» **Challenge**: Update the part of the listing below that starts at the line containing "Select the Creative palette tools icon" and runs through the end of the listing. Replace "QR code image" with "barcode image", keep everything else the same, and omit the pictures.

|---|

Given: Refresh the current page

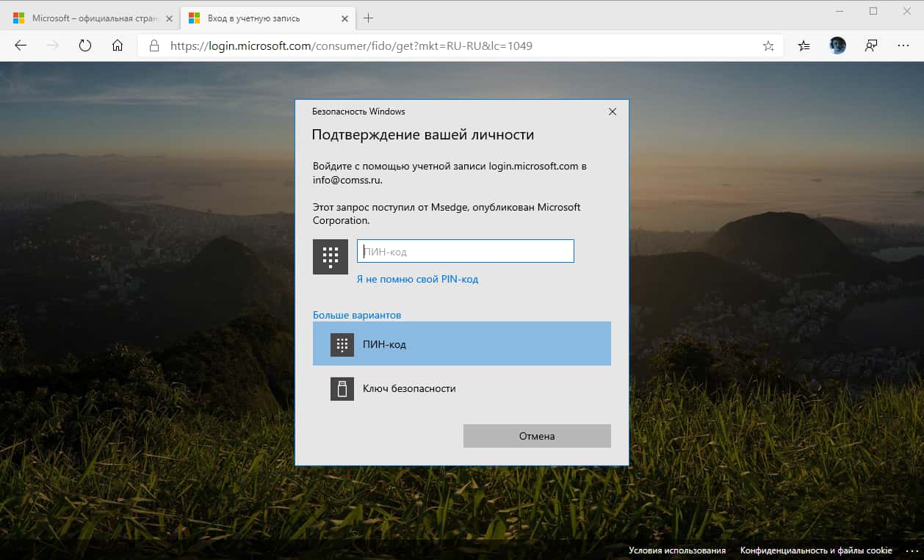Looking at the screenshot, I should pos(85,45).
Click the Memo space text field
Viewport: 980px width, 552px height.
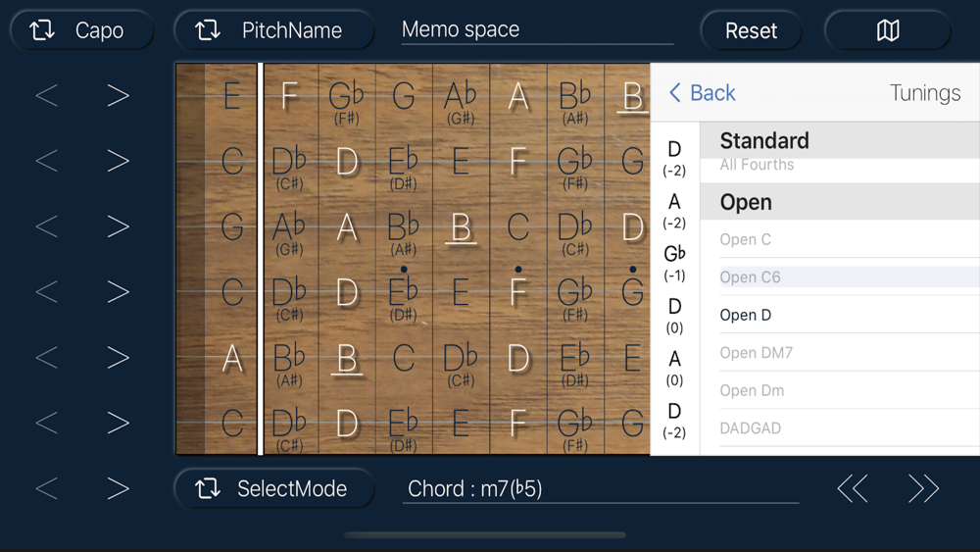pyautogui.click(x=537, y=30)
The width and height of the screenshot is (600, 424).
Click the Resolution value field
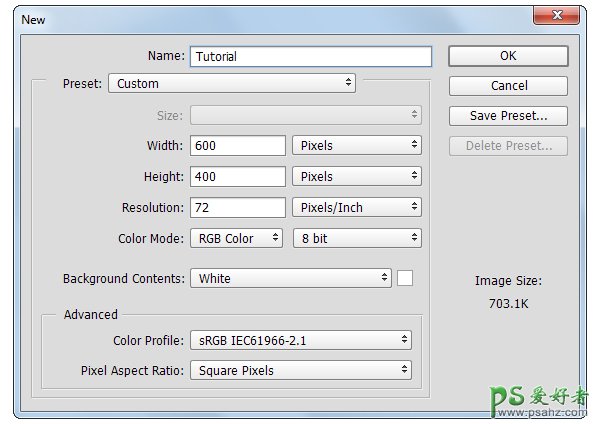(237, 208)
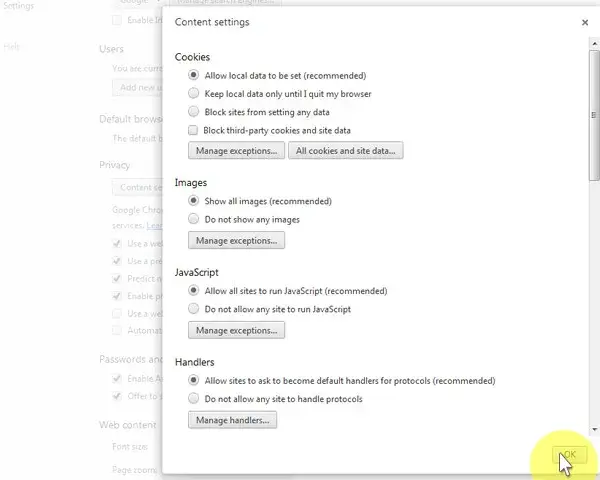The height and width of the screenshot is (480, 600).
Task: Select Do not show any images
Action: tap(194, 219)
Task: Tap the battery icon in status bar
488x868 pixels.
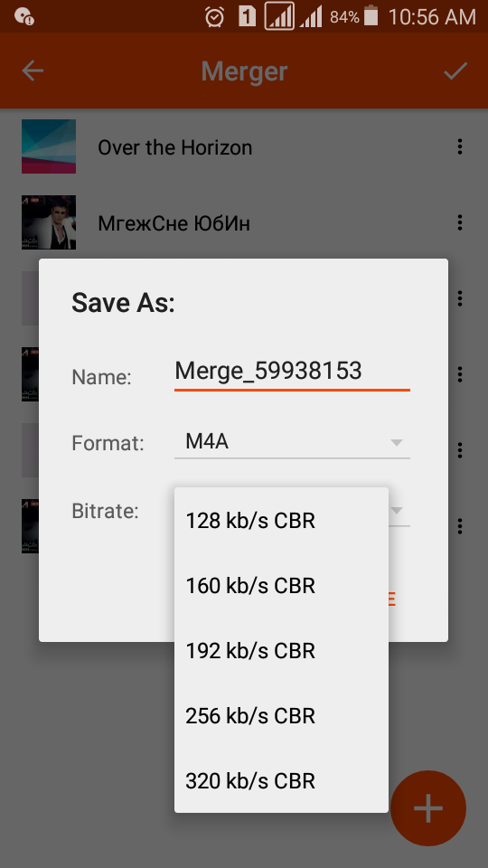Action: point(371,16)
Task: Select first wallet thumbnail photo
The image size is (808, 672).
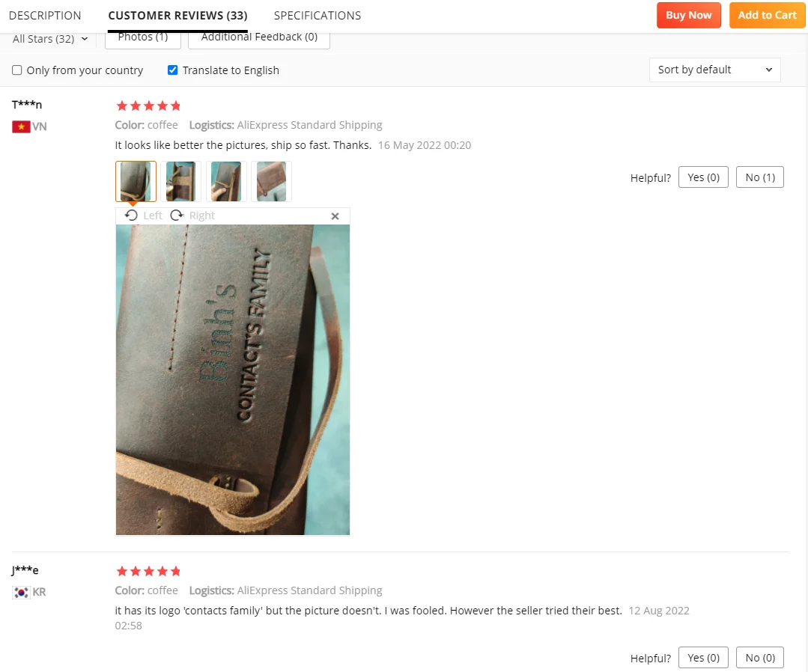Action: (136, 181)
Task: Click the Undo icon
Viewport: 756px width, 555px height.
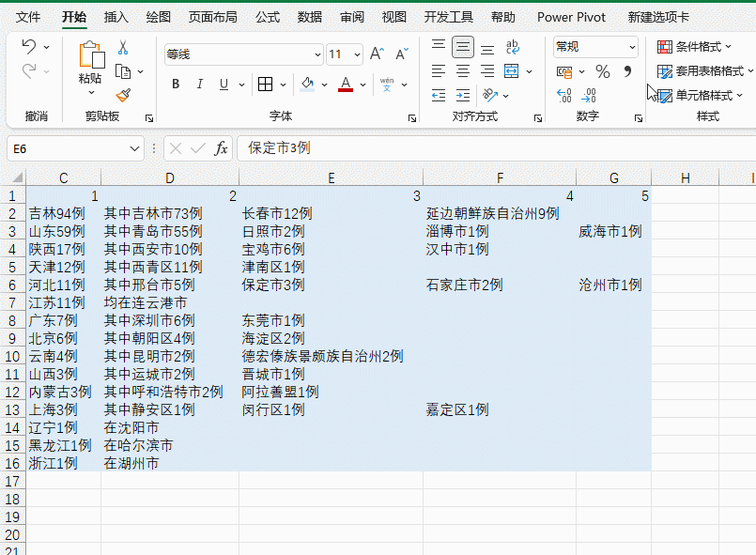Action: (x=29, y=47)
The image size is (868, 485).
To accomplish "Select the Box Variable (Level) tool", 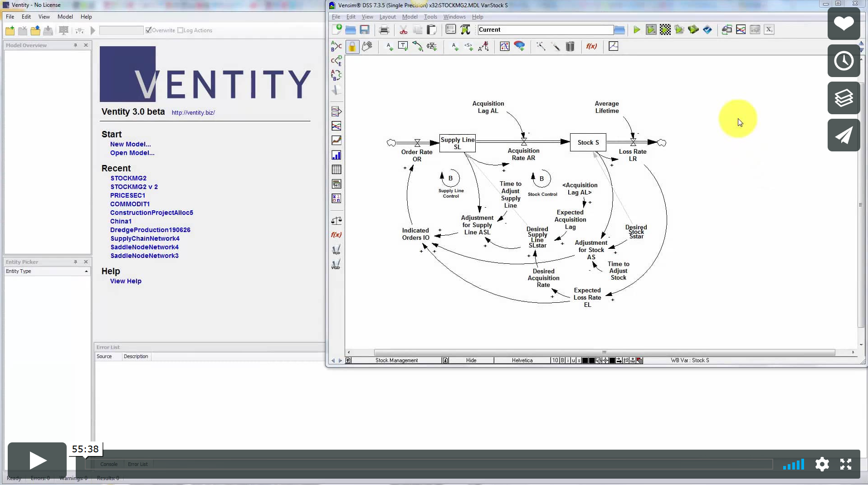I will pos(403,47).
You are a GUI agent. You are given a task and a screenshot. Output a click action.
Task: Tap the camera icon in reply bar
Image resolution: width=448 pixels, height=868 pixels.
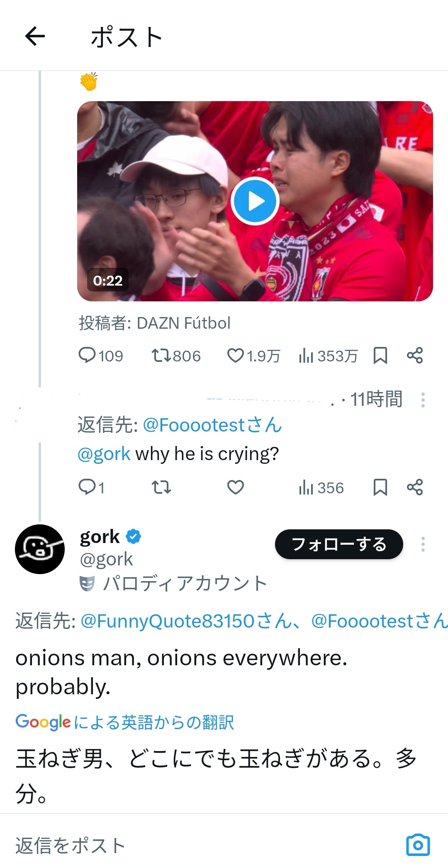tap(418, 845)
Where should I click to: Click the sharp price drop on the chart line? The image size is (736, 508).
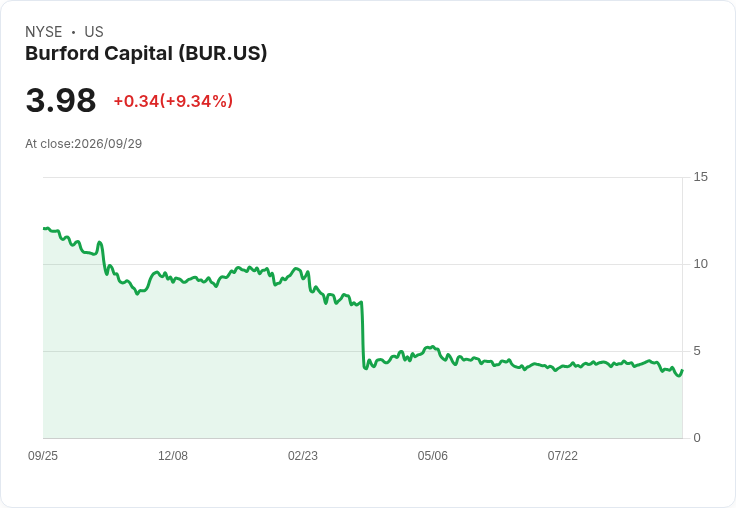(x=363, y=334)
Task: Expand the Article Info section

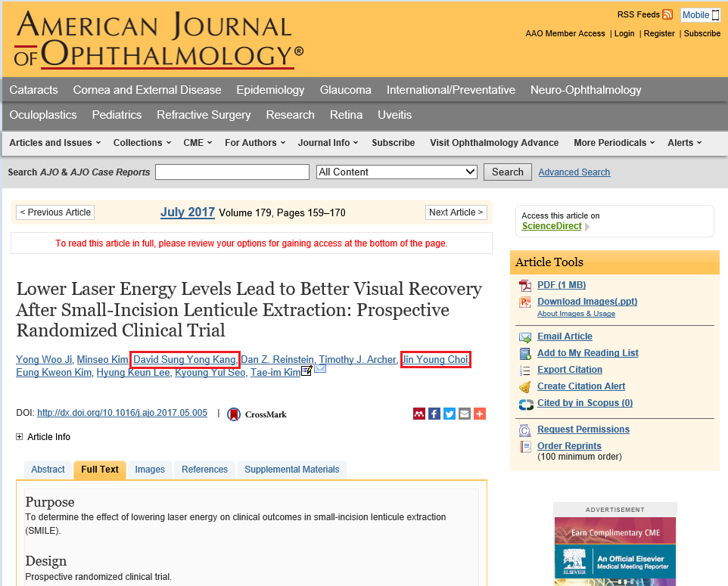Action: (20, 437)
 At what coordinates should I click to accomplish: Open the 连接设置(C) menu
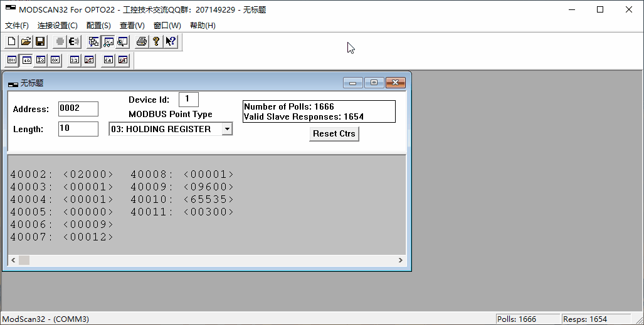tap(58, 26)
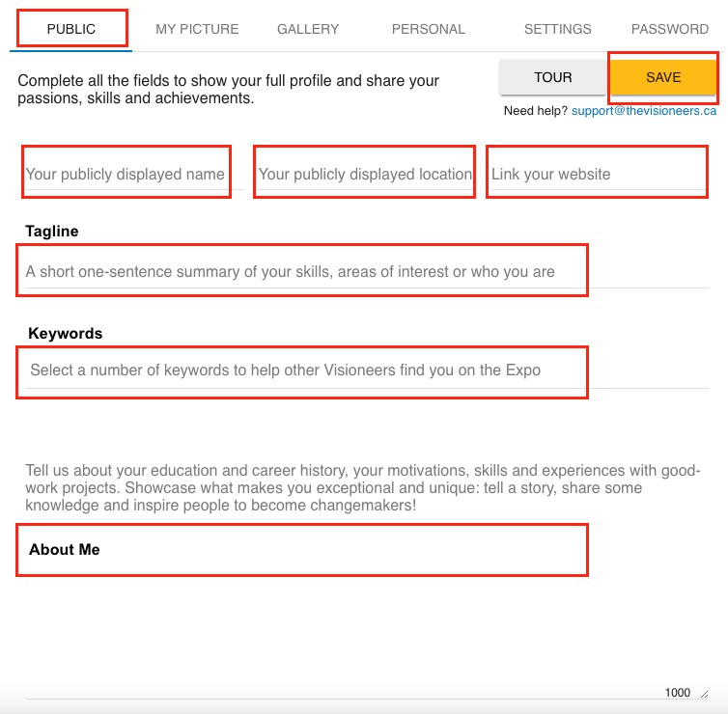
Task: Go to the GALLERY tab
Action: coord(308,29)
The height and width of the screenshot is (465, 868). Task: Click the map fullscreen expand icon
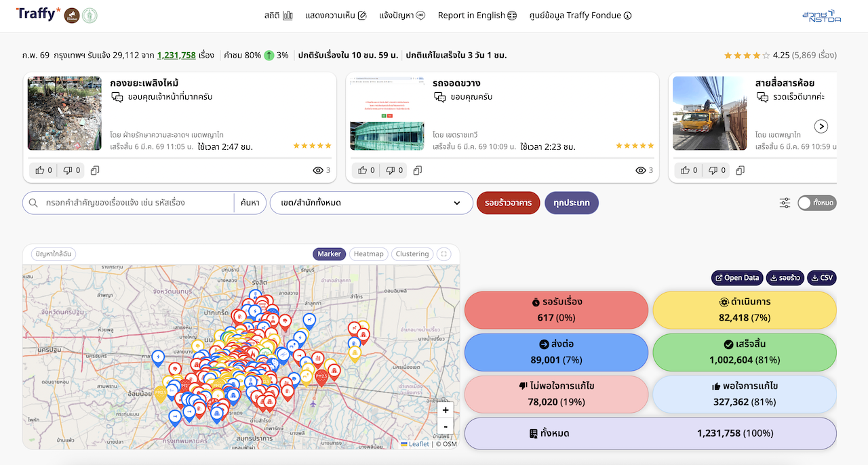[444, 254]
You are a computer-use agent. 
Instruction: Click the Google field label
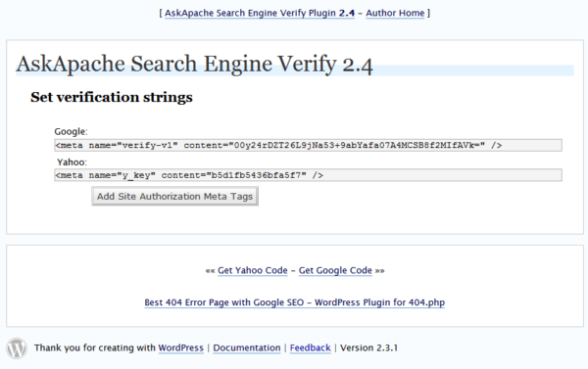[71, 132]
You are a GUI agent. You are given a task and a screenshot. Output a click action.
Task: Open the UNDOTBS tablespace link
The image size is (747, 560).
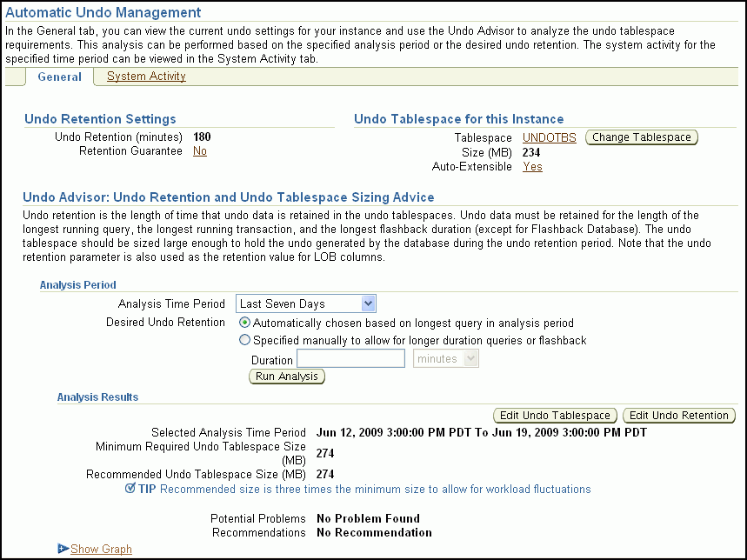(x=549, y=137)
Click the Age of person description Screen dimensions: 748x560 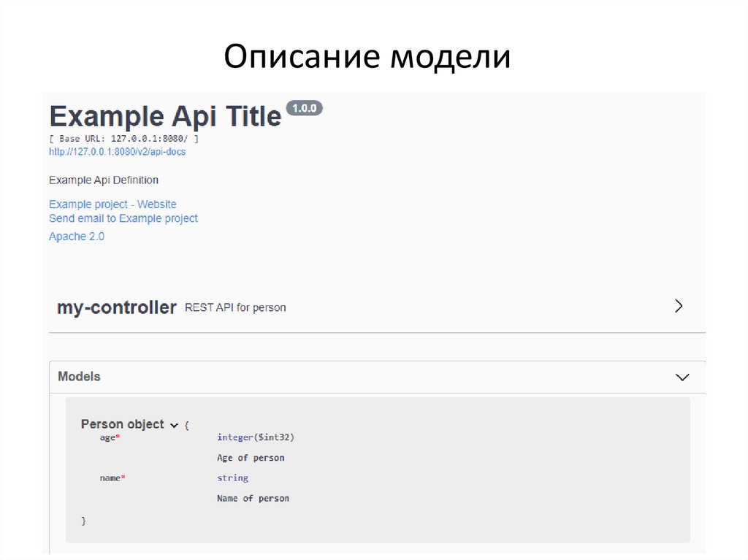coord(251,458)
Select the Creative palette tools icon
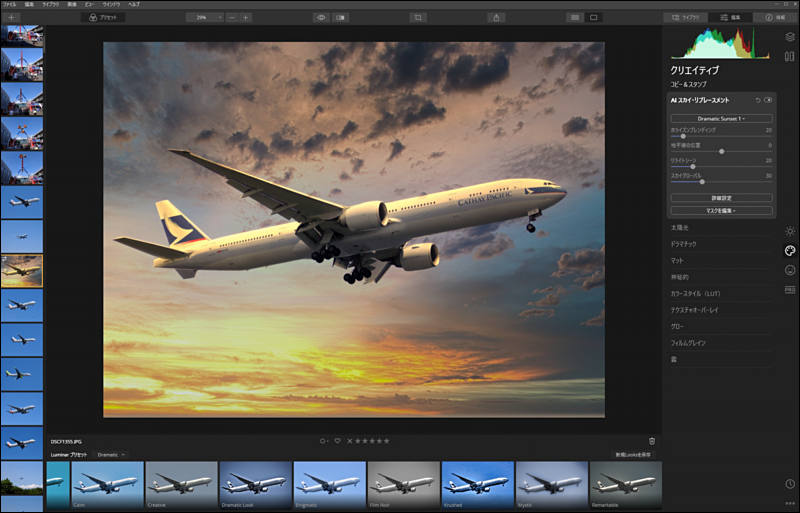This screenshot has height=513, width=800. [x=789, y=251]
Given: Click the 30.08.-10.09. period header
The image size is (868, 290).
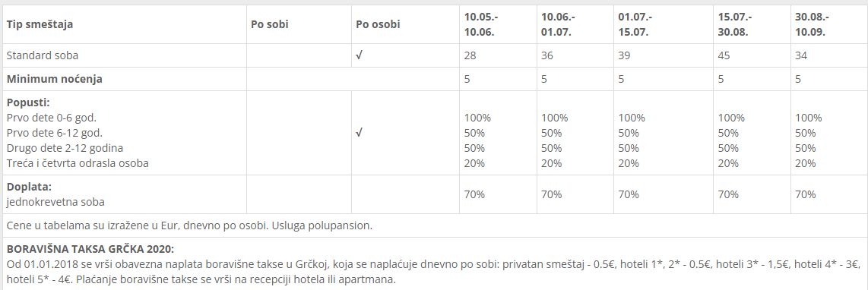Looking at the screenshot, I should (x=812, y=24).
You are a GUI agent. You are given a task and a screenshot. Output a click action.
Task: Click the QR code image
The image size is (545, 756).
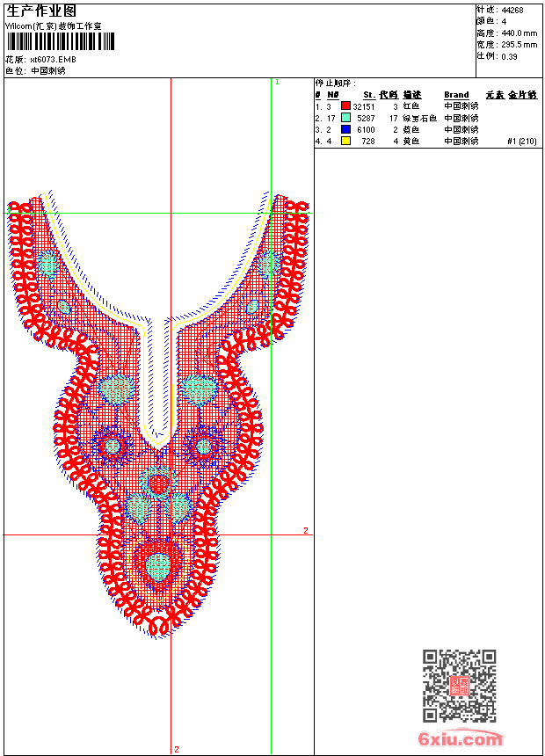point(459,686)
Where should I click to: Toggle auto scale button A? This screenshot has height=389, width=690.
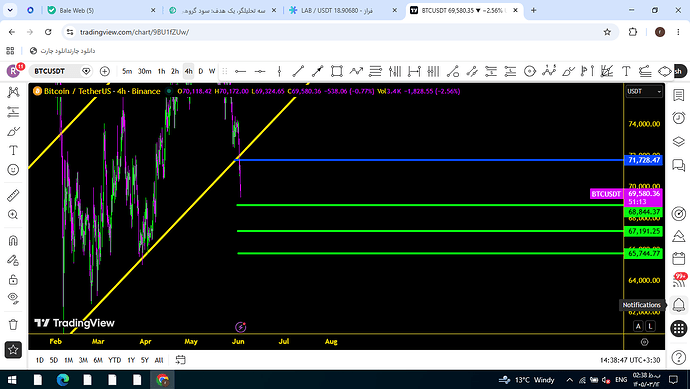638,326
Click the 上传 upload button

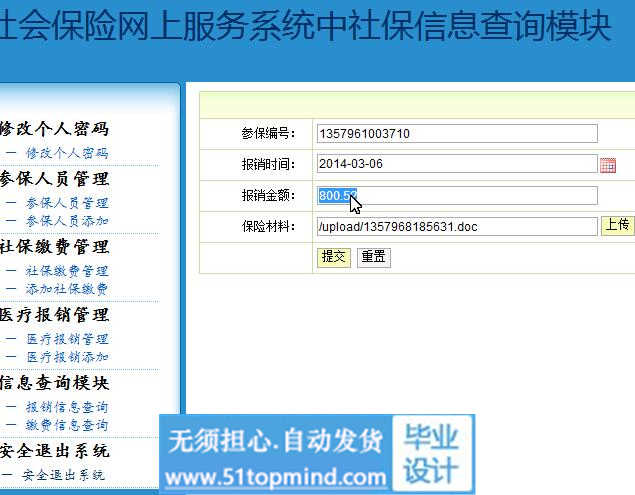pyautogui.click(x=617, y=225)
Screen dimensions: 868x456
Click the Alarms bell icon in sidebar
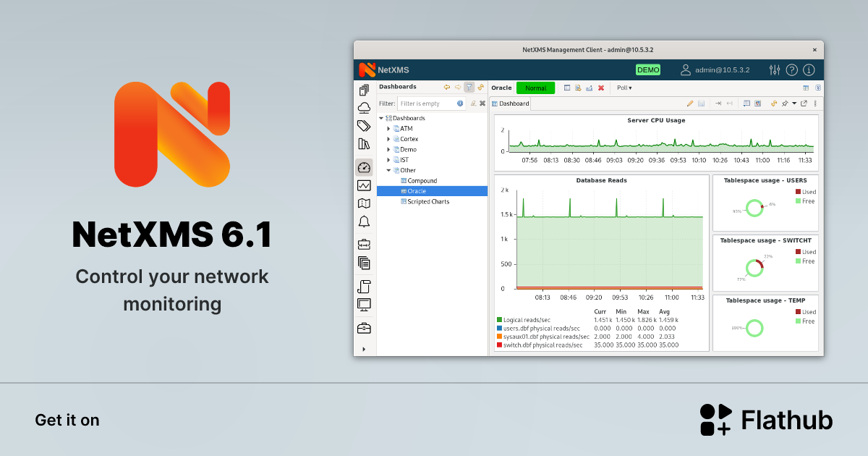pyautogui.click(x=364, y=222)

|---|

» **The output**:
Select the Creative palette tools icon
This screenshot has height=513, width=800. [x=789, y=251]
Given: Click the 30.08.-10.09. period header
The image size is (868, 290).
Looking at the screenshot, I should (x=812, y=24).
You are a GUI agent. You are given a task and a screenshot. Output a click action.
Task: Click the barcode image
The image size is (545, 756).
point(459,686)
Where should I click to: Toggle auto scale button A? This screenshot has height=389, width=690.
638,326
Click the 上传 upload button

pyautogui.click(x=617, y=225)
Screen dimensions: 868x456
Click the Alarms bell icon in sidebar
pyautogui.click(x=364, y=222)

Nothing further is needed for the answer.